Among this year’s cohort is Jackie Wylie, Artistic Director and Chief Executive of the National Theatre of Scotland. Prior to taking the National Theatre of Scotland role, she founded ‘Take Me Somewhere,’ a Glasgow wide international performance festival based at the Tramway. She was Artistic Director of The Arches in Glasgow from 2008–2015, where she transformed the venue into one of Europe’s most celebrated multi-arts venues.

Speaking of her Fellowship, Jackie Wylie said: “I am incredibly honoured to have been chosen as a member of Scotland’s National Academy. I am looking forward to collaborating with the other Fellows, who represent such a diverse and impressive array of disciplines; to grapple with the issues of the day, striving for positive social and cultural change in Scotland.”

Professor Sir John Ball, President of the Royal Society of Edinburgh, said: “It is a great privilege to welcome our new Fellows – they represent outstanding commitment and achievement at the highest level across a diverse range of sectors. From scientific advancement that changes lives to leading business innovation recognised across the world, the RSE welcomes the best minds to harness their unique insight and make knowledge useful for the greater good.”

Amina Shah, National Librarian and Chief Executive of the National Library of Scotland has also been honoured in this year’s list. She has more than 25 years’ experience across the library and cultural sector, as well as being a visiting professor at Robert Gordon University’s School of Cultural and Creative Business.

Ms. Shah will champion libraries, education, literature and culture as a Fellow, and highlight the vital role they play in empowering individuals and communities across Scotland. She’ll bring her extensive experience in how organisations can work collaboratively and creatively to maximise their impact and reach.

Ms. Shah said: “I am both humbled and honoured to be elected as a Fellow of the RSE. I look forward to joining a stellar and diverse group of people, and working with them to champion the use of knowledge and culture in building a positive future for communities across Scotland.”
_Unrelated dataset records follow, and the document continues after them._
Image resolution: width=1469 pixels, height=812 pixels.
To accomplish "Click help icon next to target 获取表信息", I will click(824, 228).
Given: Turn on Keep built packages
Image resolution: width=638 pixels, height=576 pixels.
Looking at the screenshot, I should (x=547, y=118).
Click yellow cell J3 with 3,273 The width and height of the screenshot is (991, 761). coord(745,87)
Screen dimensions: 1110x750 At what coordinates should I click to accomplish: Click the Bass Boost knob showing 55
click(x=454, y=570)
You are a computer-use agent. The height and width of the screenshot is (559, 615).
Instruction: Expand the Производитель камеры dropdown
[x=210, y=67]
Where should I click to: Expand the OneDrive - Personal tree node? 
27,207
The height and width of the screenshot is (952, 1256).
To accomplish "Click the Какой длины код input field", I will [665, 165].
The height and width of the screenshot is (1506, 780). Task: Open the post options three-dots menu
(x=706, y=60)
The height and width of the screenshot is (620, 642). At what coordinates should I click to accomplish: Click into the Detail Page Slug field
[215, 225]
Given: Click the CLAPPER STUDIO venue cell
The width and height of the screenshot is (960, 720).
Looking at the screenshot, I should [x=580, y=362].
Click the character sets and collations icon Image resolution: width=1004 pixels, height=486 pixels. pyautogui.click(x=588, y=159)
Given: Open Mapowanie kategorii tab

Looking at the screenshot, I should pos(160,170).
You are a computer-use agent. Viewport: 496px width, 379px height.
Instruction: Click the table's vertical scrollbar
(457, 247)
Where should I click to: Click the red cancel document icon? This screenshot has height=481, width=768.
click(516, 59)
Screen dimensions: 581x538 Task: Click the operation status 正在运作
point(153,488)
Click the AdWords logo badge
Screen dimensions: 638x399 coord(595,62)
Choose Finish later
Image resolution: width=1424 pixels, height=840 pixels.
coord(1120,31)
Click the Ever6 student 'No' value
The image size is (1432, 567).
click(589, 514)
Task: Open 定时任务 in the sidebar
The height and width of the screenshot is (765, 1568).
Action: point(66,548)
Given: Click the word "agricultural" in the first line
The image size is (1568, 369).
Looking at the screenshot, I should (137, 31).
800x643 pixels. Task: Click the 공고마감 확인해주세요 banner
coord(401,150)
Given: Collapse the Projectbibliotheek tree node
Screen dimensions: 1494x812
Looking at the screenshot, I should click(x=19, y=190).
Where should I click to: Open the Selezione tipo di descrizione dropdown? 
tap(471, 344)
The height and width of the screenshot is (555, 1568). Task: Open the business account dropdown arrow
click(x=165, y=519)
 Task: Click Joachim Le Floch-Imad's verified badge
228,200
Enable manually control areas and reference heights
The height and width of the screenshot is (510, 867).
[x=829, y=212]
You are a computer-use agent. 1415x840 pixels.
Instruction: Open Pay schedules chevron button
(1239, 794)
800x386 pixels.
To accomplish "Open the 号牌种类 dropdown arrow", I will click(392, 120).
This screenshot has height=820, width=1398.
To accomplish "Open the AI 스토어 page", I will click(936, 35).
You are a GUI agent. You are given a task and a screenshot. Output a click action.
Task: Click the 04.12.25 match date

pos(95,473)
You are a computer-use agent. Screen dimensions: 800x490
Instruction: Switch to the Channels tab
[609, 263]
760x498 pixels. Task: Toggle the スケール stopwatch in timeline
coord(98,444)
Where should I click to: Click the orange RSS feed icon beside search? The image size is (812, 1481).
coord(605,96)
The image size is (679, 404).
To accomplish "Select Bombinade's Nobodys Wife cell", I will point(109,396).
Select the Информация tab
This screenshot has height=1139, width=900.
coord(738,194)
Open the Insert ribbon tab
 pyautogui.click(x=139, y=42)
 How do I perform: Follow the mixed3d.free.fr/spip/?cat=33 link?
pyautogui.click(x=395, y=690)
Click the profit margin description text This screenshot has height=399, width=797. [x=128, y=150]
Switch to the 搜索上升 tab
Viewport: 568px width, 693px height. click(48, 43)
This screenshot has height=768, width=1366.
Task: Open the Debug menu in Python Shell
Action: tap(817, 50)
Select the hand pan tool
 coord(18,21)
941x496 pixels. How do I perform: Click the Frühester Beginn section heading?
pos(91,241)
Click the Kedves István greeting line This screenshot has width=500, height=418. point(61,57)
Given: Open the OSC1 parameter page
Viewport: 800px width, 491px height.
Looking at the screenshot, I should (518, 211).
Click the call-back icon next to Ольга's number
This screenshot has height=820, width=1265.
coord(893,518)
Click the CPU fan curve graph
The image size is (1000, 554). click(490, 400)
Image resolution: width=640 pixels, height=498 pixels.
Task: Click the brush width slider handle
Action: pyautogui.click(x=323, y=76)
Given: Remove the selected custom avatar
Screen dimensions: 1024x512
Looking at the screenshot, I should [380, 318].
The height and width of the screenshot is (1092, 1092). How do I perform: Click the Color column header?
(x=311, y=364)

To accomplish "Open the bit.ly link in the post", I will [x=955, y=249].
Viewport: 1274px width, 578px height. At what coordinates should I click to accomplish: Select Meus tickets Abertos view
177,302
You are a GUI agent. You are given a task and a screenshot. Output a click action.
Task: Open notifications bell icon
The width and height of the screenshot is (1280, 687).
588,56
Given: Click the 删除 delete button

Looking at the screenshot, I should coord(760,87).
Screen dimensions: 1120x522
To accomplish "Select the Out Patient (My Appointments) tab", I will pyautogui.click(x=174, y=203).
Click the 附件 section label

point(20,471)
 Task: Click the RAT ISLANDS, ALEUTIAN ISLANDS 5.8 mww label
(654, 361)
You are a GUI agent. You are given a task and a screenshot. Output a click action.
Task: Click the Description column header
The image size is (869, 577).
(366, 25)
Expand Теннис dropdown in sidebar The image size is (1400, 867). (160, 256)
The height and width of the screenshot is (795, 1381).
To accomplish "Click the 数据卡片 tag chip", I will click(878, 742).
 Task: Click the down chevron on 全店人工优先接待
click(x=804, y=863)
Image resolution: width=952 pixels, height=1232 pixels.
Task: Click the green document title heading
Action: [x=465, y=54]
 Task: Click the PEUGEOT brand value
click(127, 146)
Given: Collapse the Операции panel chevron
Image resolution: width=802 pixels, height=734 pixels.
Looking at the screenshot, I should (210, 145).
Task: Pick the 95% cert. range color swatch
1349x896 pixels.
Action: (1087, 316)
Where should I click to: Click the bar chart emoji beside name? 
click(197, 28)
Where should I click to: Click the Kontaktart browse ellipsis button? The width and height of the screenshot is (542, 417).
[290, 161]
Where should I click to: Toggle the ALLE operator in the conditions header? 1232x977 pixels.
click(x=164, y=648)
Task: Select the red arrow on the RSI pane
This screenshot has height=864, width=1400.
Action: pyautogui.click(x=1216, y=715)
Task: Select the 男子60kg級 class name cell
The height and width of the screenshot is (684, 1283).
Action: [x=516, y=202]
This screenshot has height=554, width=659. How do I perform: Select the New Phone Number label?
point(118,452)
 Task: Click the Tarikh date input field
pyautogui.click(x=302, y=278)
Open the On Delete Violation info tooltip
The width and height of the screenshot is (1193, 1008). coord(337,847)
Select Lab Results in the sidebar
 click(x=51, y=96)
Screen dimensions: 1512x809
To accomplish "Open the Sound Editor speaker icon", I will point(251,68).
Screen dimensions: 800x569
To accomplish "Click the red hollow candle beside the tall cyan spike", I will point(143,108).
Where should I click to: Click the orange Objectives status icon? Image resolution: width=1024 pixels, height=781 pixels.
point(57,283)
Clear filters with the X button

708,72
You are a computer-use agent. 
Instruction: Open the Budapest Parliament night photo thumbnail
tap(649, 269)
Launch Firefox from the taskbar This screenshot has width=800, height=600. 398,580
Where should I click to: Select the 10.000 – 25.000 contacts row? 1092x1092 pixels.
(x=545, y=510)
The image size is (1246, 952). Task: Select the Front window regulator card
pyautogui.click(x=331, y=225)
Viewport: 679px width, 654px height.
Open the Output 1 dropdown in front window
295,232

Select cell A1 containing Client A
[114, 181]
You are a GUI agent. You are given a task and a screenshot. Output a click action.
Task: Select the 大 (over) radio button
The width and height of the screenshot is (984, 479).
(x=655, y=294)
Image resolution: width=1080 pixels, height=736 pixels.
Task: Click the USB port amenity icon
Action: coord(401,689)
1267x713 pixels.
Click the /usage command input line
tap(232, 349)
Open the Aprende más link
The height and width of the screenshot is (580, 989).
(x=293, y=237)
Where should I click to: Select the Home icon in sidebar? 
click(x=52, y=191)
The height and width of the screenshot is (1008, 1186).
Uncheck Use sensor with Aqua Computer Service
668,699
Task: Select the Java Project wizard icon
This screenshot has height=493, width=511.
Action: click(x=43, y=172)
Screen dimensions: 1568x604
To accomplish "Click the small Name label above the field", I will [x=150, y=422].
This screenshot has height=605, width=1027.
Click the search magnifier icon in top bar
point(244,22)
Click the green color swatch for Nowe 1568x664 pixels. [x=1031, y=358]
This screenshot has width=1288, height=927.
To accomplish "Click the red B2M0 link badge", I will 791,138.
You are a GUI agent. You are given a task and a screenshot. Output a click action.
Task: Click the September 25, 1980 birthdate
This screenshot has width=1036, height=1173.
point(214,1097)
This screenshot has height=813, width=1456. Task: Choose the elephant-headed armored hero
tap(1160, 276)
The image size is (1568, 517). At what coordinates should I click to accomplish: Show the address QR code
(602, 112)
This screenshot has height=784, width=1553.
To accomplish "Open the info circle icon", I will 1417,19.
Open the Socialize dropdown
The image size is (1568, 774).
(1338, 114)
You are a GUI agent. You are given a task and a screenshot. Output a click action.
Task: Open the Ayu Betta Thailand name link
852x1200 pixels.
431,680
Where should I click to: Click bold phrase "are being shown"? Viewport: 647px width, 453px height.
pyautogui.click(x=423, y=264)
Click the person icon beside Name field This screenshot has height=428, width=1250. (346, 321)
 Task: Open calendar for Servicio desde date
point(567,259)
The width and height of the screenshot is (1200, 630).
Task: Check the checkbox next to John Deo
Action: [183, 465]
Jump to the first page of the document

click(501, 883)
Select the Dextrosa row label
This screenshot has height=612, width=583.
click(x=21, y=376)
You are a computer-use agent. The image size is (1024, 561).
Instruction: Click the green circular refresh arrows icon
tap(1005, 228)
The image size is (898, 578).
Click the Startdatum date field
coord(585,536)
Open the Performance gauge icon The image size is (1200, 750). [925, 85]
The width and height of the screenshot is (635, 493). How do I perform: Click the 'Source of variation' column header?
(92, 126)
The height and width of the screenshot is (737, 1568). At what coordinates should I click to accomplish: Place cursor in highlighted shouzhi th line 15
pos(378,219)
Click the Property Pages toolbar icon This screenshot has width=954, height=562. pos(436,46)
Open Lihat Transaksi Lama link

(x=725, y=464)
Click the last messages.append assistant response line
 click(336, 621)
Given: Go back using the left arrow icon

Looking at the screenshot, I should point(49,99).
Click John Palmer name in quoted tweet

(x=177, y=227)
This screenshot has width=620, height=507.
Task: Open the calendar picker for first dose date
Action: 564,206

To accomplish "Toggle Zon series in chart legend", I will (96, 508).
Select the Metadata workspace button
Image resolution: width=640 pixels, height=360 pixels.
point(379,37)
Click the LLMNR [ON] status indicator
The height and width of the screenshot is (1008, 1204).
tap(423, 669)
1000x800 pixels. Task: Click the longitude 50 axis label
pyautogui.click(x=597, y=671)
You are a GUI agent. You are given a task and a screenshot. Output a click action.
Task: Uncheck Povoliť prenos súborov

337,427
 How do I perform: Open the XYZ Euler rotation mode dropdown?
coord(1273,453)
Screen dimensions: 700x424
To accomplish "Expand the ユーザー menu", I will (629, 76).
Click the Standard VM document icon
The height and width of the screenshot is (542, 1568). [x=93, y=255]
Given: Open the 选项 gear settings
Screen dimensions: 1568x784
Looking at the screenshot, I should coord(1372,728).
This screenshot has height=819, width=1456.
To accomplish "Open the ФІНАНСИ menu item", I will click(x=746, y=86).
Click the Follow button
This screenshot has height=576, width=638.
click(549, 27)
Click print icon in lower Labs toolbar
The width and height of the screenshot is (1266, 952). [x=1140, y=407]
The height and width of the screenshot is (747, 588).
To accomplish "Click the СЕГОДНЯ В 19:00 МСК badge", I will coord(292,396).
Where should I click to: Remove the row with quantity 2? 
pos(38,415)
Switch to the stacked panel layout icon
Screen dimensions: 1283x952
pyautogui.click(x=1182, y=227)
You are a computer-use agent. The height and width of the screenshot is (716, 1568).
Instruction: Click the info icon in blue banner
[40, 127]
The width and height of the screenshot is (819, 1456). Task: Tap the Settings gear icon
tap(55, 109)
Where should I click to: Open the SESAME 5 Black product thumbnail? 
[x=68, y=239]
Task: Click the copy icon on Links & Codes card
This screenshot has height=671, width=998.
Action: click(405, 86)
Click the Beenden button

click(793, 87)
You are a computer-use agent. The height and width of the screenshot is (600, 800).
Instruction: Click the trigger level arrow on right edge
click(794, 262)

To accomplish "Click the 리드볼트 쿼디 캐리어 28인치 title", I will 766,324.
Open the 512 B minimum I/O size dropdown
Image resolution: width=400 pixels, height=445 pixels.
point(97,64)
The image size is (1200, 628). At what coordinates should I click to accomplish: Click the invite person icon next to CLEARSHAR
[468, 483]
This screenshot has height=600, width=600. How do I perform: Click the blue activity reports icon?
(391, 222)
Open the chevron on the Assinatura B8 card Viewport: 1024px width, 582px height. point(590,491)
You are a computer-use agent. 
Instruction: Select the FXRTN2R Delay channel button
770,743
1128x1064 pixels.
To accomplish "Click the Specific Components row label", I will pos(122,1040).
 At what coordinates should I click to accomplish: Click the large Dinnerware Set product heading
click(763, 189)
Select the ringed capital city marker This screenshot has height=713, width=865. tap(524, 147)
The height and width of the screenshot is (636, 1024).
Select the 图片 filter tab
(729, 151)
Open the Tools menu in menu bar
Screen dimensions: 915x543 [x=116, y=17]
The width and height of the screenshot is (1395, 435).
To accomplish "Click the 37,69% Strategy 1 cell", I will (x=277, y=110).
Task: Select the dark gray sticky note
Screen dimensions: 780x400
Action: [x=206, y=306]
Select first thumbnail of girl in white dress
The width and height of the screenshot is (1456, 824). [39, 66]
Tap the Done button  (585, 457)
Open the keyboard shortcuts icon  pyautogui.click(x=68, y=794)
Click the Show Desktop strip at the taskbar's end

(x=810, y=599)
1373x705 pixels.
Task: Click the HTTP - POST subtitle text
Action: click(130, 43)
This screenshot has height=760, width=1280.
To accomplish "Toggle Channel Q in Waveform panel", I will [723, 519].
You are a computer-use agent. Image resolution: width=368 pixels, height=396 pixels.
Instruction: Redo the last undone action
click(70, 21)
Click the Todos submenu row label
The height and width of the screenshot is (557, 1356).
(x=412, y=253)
The new intake follows in the footsteps of a venerable list of Fellows, including Peter Higgs, Dame Jocelyn Bell Burnell, Liz Lochhead, James Clerk Maxwell and James Watt, whose impact on society in Scotland, and beyond, has changed the way our nation works.  In conclusion, Sir John Ball said: 

“Harnessing our Fellows’ talents and ideas allows us to mobilise a wide range of expertise to tackle some of the most complex challenges society faces. In welcoming our new Fellows, I look forward to seeing the positive effect they will have on society in Scotland and beyond”

Other Fellows appointed from the Arts include:

  • Louise Welsh, award winning author of nine novels including The Cutting Room, The Plague Times Trilogy and The Second Cut. Louise was co-director of the Empire Café, an award-winning exploration of Scotland’s relationship with the North Atlantic slave trade, and has received numerous awards and international fellowships, including honorary doctorates from Napier University and the Open University. Ms. Welsh is also Professor of Creative Writing at University of Glasgow.

Louise Welsh said: “I am honoured to be elected a Fellow of The Royal Society of Edinburgh. The scope and quality of the knowledge and research the RSE represents is staggering. I hope to be able to work with Fellows across a range of disciplines and contribute to the furtherance of arts, education and equalities in Scotland.”

  • Professor Christopher Smith, Executive Chair of the Arts and Humanities Research Council is a classicist and historian and has been affiliated to the University of St Andrews since 1992. He spent eight years in Rome as Director of a major arts and research institute, the British School at Rome. He currently leads the Arts and Humanities Research Council within UKRI. Professor Smith is a champion of breaking down barriers to international research and embracing the benefits of collaboration in science and innovation.

Professor Smith said: “I am truly honoured to join the Fellowship of the Royal Society of Edinburgh. The well-being and flourishing of our local and global communities depend on science and the deployment of knowledge, research, and innovation for public good. Scotland’s contribution to research and innovation is hugely significant and I look forward to supporting the RSE’s outstanding advice and inspiration.”